The Andromeda meta-language
Andromeda is a proof assistant designed as a programming language, following the tradition of Robin Milner’s Logic for computable functions (LCF). We call it the Andromeda meta-language (AML).
AML is a functional call-by-value language with algebraic effects and handlers. It is statically typed, with Hindley-Milner-style parametric polymorphism and type inference.

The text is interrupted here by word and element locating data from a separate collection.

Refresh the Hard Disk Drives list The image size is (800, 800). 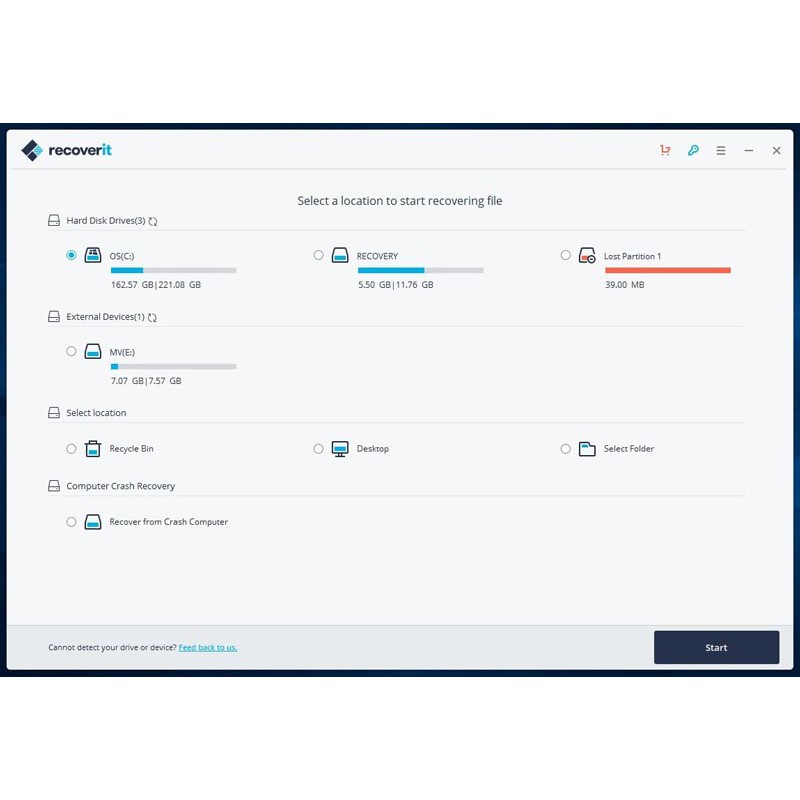(153, 221)
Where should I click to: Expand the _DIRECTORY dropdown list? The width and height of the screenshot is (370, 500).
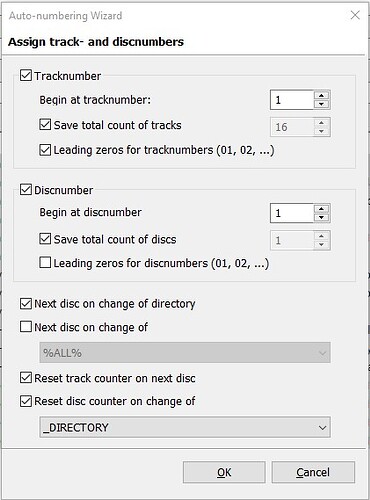tap(185, 427)
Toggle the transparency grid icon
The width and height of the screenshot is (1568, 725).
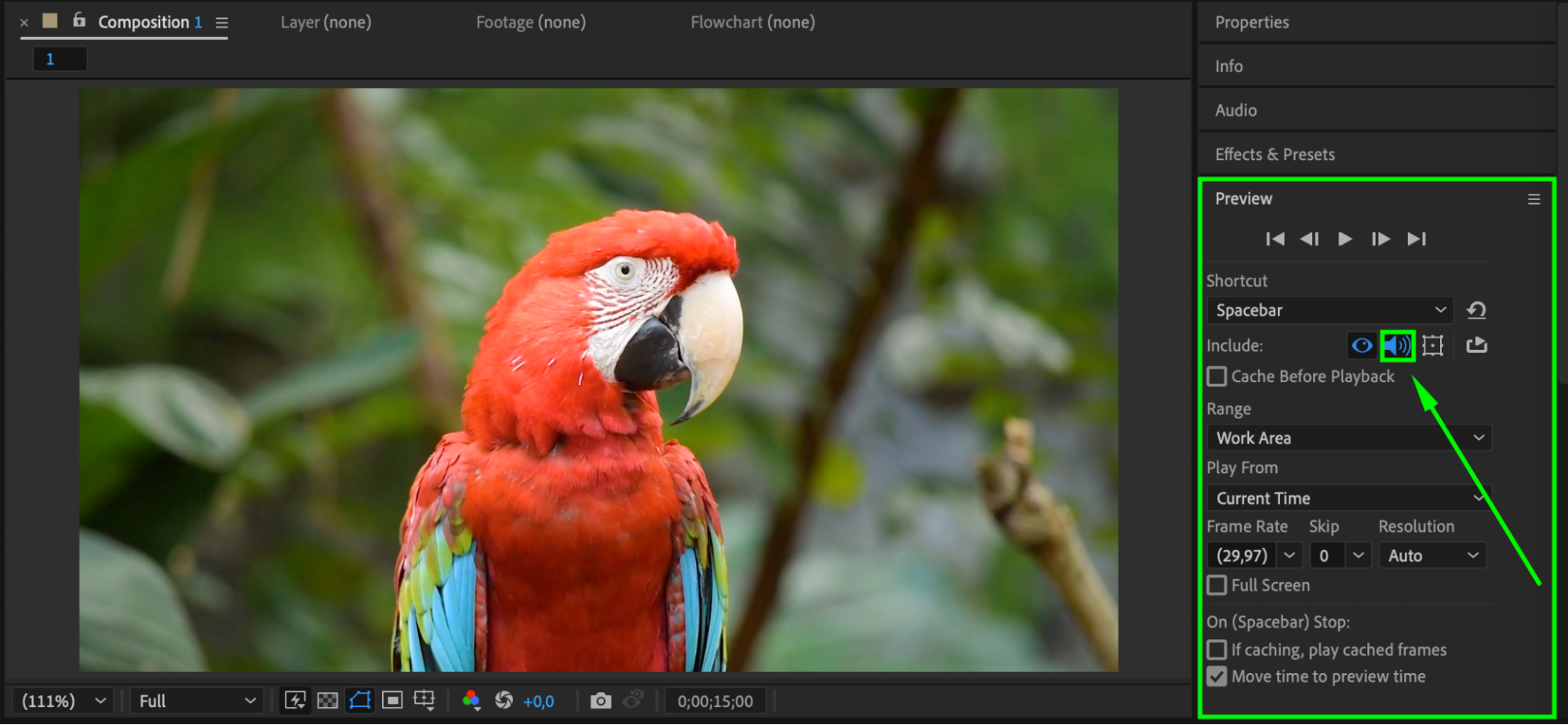(x=327, y=701)
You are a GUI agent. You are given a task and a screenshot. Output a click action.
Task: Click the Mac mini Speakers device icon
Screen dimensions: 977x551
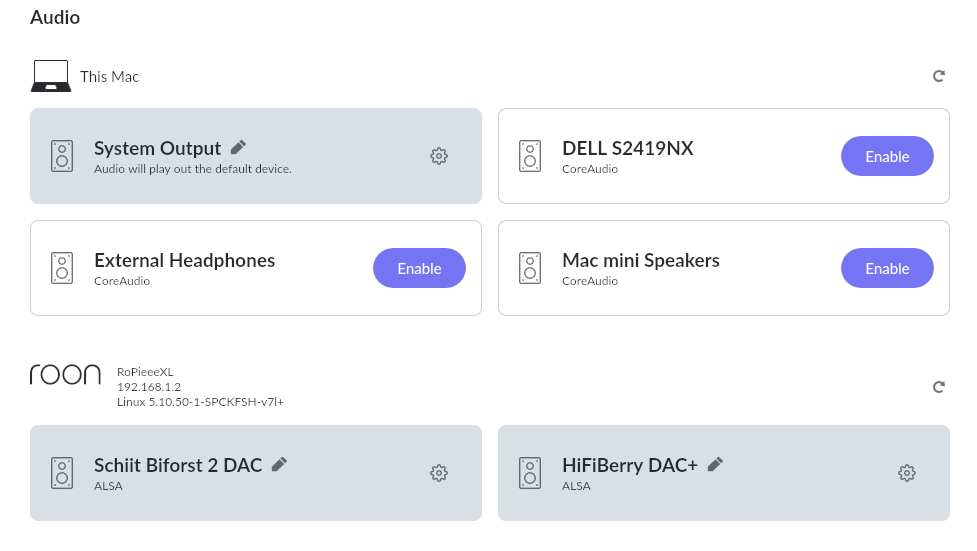tap(530, 268)
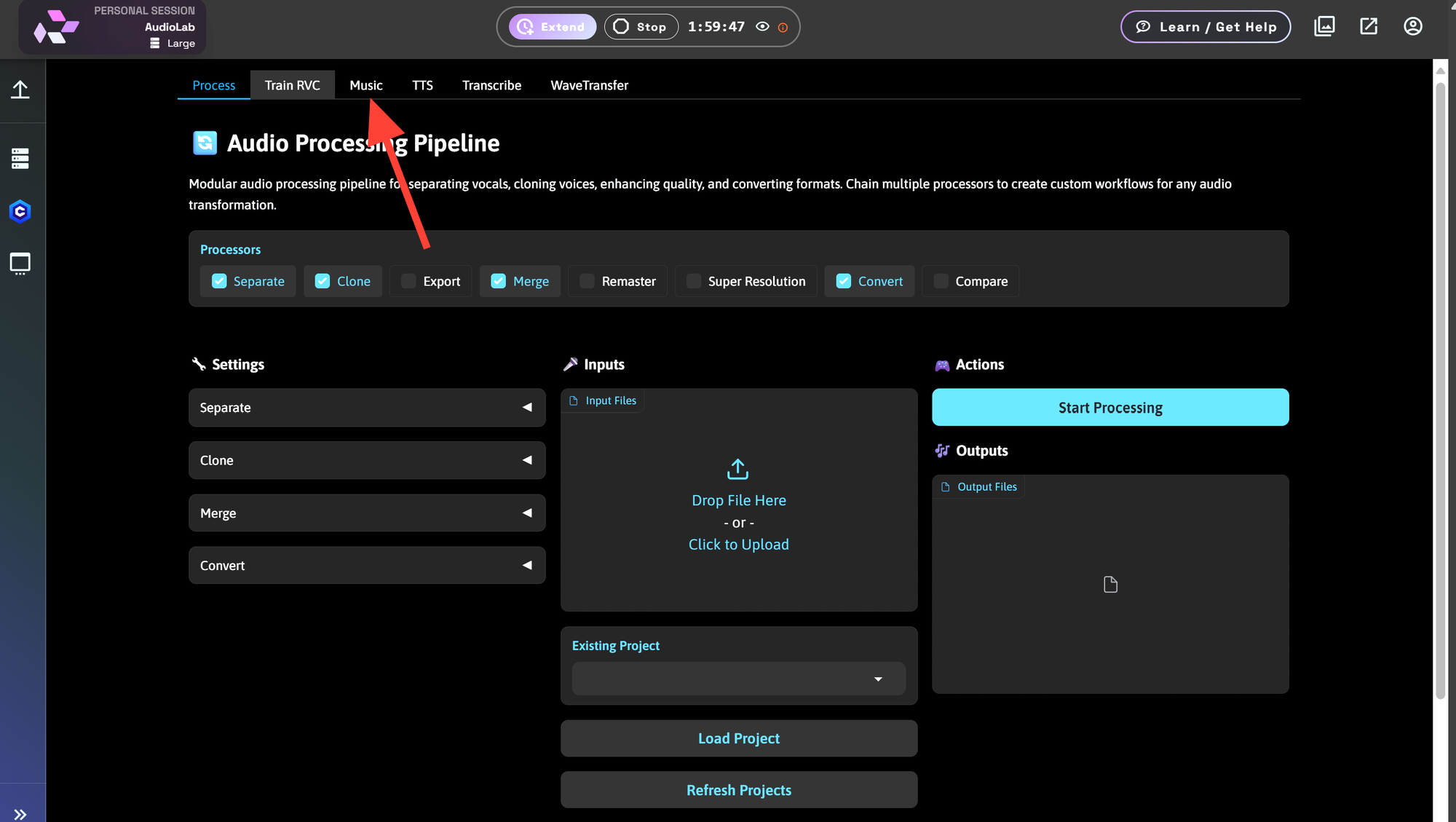1456x822 pixels.
Task: Disable the Clone processor checkbox
Action: pyautogui.click(x=322, y=281)
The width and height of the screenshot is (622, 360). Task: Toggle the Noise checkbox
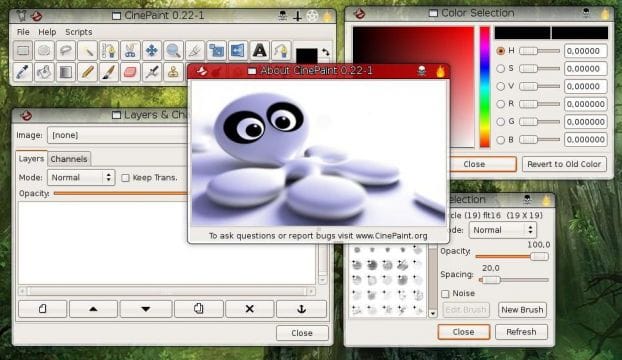pos(445,294)
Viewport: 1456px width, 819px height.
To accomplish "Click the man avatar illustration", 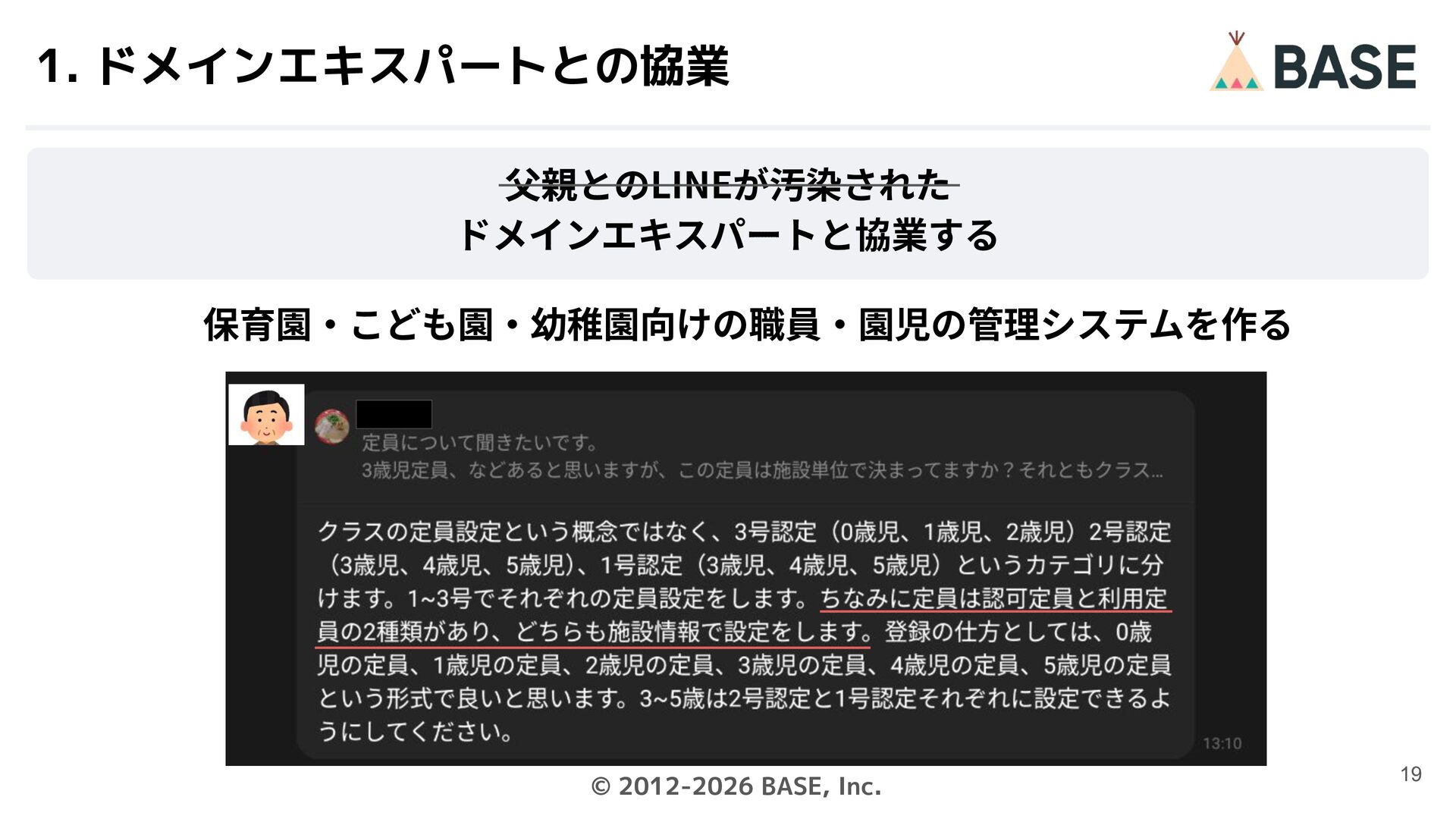I will coord(266,414).
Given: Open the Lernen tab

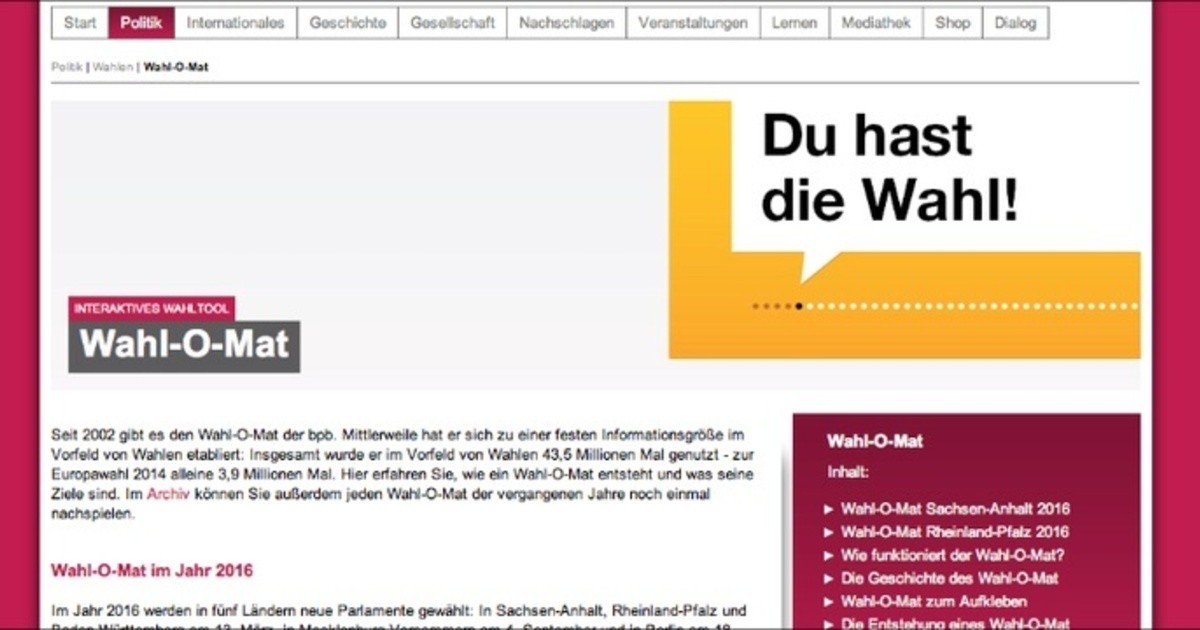Looking at the screenshot, I should (794, 23).
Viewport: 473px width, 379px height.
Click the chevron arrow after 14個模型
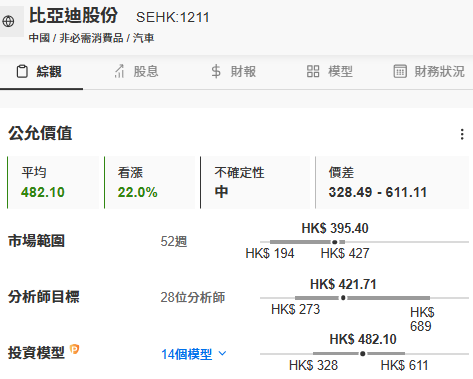click(222, 353)
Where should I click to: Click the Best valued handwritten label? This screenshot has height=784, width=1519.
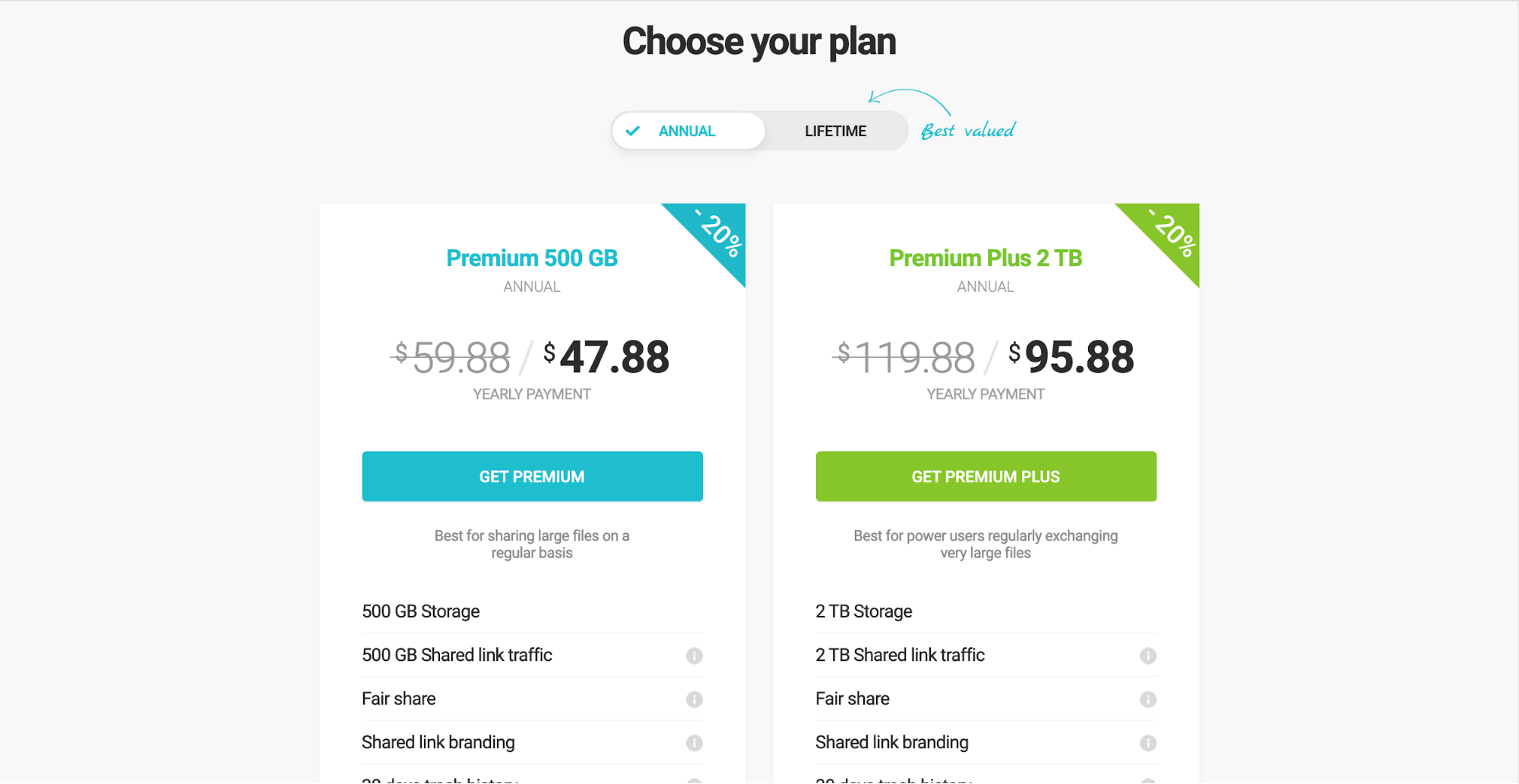click(x=967, y=131)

Top-level commands are separated by ;;. The examples in this chapter
use ;; where a separator is needed, and a leading # to indicate
input typed at the Andromeda toplevel.
We refer to AML expressions as computations to emphasize that they may have effects (such as printing things on the screen or instantiating a meta-variable). Every computation runs in one of two modes: inferring mode, where the computation produces whatever value it determines, or checking mode, where the result must match a given target. For judgement-producing computations the target is a boundary, covered under Boundaries in the object type theory chapter.
Andromeda is a generic proof checker. The user defines their own type theory, with respect to which Andromeda computes derivable judgements. Any judgement computed by Andromeda is guaranteed to be derivable from the inference rules postulated by the user.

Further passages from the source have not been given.